To efficiently load more than one owner we select from the owners table filtering by all of the ids that come in as keys. Then we reorder the results to match the keys order inserting null where one is missing. That is the more straightforward case though. How do you load a list of entities like friends in the above query.
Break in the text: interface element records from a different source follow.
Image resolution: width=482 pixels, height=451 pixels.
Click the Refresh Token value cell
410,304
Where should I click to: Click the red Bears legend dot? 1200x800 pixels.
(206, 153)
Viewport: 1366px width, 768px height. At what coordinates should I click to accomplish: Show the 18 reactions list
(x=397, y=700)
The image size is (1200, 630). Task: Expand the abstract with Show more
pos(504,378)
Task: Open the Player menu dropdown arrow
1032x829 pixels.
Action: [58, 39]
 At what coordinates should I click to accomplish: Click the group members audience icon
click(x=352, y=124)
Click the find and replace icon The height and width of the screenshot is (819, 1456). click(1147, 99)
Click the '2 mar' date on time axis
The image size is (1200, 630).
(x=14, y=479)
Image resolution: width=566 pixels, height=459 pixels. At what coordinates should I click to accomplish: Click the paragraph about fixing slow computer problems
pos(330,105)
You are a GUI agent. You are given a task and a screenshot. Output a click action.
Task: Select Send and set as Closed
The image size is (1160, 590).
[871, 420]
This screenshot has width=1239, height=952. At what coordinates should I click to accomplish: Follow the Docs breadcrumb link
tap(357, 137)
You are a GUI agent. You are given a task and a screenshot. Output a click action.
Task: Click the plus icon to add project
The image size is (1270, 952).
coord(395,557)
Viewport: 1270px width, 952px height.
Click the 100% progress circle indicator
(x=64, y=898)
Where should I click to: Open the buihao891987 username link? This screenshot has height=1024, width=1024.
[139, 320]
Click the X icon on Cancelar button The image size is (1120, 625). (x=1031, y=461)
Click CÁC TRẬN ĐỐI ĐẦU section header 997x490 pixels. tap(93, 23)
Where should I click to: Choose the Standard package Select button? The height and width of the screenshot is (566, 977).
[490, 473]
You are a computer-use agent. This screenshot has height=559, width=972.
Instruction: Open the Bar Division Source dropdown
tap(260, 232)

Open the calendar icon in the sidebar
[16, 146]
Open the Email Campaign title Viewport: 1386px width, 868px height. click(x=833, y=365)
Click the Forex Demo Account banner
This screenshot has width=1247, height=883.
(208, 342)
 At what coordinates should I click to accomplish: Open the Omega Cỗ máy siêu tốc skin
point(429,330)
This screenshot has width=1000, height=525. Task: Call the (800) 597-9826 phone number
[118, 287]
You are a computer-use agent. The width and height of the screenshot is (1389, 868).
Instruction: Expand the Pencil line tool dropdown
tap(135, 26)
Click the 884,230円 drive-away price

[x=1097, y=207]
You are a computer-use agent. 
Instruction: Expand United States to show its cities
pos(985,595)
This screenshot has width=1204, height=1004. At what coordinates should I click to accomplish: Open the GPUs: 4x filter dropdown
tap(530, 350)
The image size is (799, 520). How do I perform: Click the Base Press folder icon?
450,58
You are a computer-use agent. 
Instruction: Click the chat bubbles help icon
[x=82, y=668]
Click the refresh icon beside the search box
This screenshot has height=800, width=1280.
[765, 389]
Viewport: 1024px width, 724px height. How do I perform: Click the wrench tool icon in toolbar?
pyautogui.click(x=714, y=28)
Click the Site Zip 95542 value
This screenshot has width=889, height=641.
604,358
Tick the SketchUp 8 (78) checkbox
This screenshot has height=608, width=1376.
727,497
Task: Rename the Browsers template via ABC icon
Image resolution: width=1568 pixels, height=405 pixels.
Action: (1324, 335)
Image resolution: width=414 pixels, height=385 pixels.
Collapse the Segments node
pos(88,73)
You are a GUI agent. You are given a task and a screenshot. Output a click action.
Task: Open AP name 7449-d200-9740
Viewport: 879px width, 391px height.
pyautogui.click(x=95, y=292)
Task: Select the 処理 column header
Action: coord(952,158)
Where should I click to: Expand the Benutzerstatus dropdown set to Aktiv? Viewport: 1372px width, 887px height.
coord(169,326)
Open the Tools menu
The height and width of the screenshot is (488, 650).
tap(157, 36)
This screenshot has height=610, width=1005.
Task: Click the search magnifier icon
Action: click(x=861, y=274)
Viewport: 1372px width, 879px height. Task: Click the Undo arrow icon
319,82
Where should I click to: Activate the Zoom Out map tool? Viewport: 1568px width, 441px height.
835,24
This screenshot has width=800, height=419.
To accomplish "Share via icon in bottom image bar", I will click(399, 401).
Well it would look like this:

import { Kysely, SqliteDialect, Selectable, sql } from "kysely";
import Database from "better-sqlite3";

// The columns in the `friends` table.
interface FriendTable {
  id: string;
  name: string;
  dog_id: string;
}

// The tables in the database.
interface Database {
  friends: FriendTable;
}

// Instantiate a query builder instance.
const db = new Kysely<Database>({
  dialect: new SqliteDialect({
    database: new Database("test.db"),
  }),
});

// A batch loader function for multiple `Friend` objects.
const batchLoadFriends = async (keys: readonly string[]) => {
  // Map the keys to queries to get all of the friends for a dog.
  // Each key gets one query which has a unique numeric index attached to each result for it.
  let index = 0;
  const queries = keys.map((key) => {
    return db
      .selectFrom("friends")
      .select(["id", "name", "dog_id", () => sql.raw(`${index++}`).as("index")])
      .where("dog_id", "=", key);
  });

  // Join the queries together with UNION ALL.
  let builder = queries.at(0);
  for (const query of queries.slice(1)) {
    builder = builder?.unionAll(query);
  }

  // Execute the query.
  const friends = (await builder?.execute()) || [];

  // Split up the results by key using the numeric index.
  const results: Array<Selectable<FriendTable>>[] = [];
  keys.forEach((_, index) => {
    results.push(friends.filter((friend) => friend.index == index));
  });

  // Return the results.
  return results;
};

We map every key to a query to get the friends for that key. That query includes a unique numeric index that will be used later. We don't want to execute these queries one at a time, so we use UNION ALL to join them together. From there it's just a matter of splitting up the results by index in the order of keys.

Conclusion

Dataloader is a powerful way to implement request scoped caching, and it's particularly helpful when building GraphQL APIs.